__What is needed__
Return each of the entries below precisely, with no pictures in the result.

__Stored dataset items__

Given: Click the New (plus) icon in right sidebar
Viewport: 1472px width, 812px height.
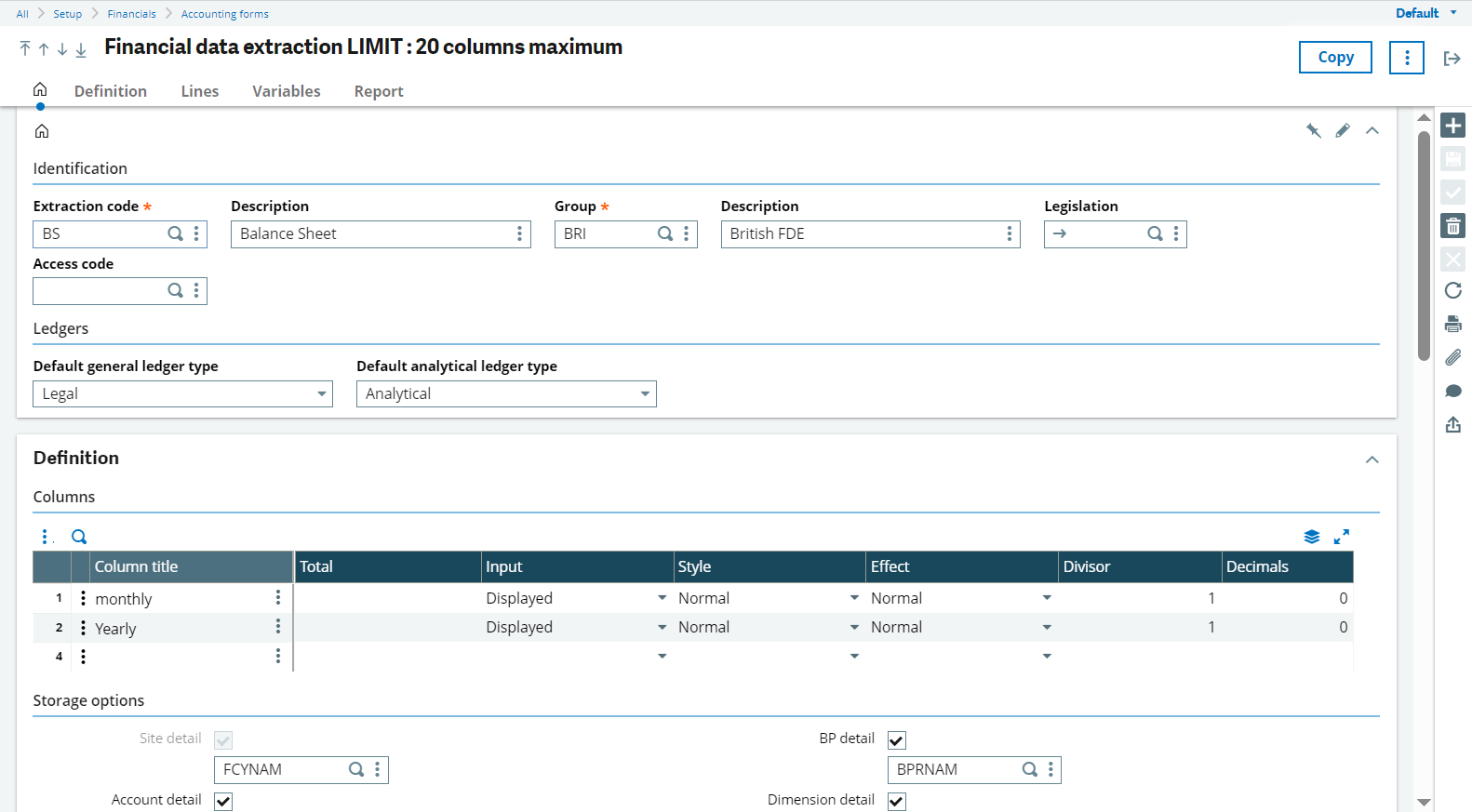Looking at the screenshot, I should point(1452,126).
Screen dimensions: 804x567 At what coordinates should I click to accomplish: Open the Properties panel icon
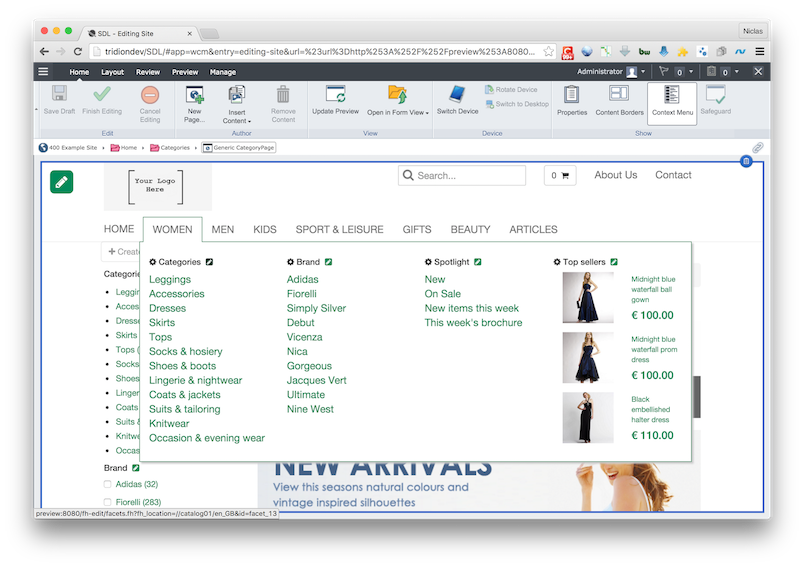571,95
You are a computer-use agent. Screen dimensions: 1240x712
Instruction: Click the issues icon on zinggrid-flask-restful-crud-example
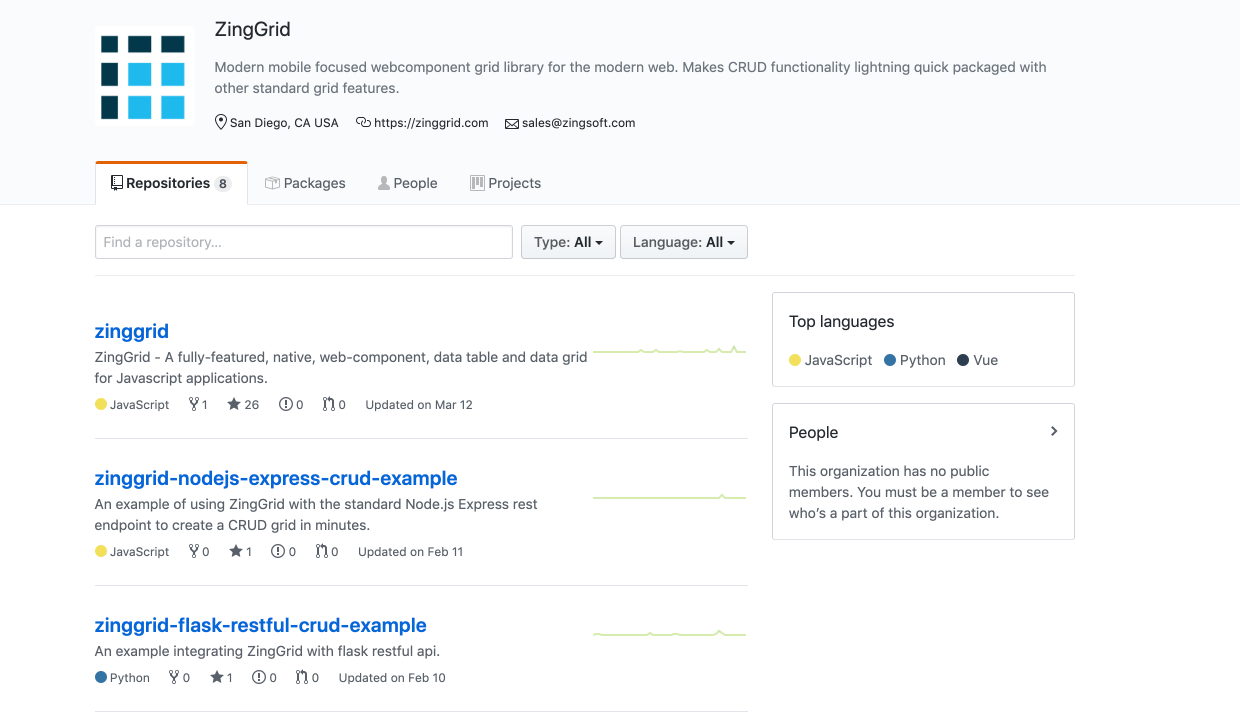click(259, 677)
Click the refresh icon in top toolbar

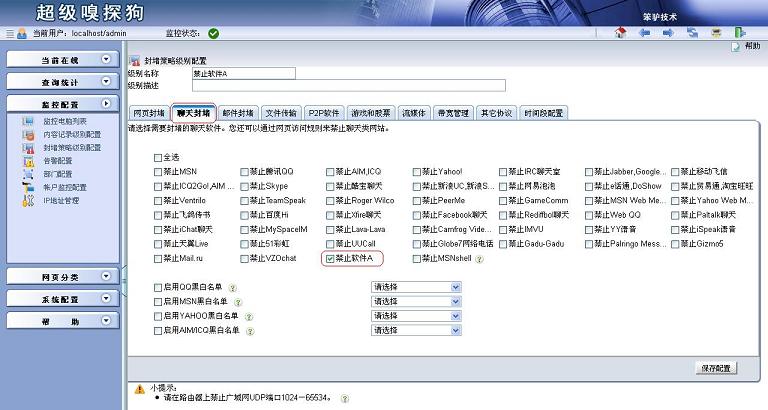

__Answer for this exercise__
Given: Click the New (plus) icon in right sidebar
Viewport: 1472px width, 812px height.
Looking at the screenshot, I should point(1452,126).
Screen dimensions: 804x567 At what coordinates should I click to accomplish: Open the Properties panel icon
571,95
You are a computer-use agent. Screen dimensions: 1240x712
Instruction: Click the issues icon on zinggrid-flask-restful-crud-example
click(259, 677)
Click the refresh icon in top toolbar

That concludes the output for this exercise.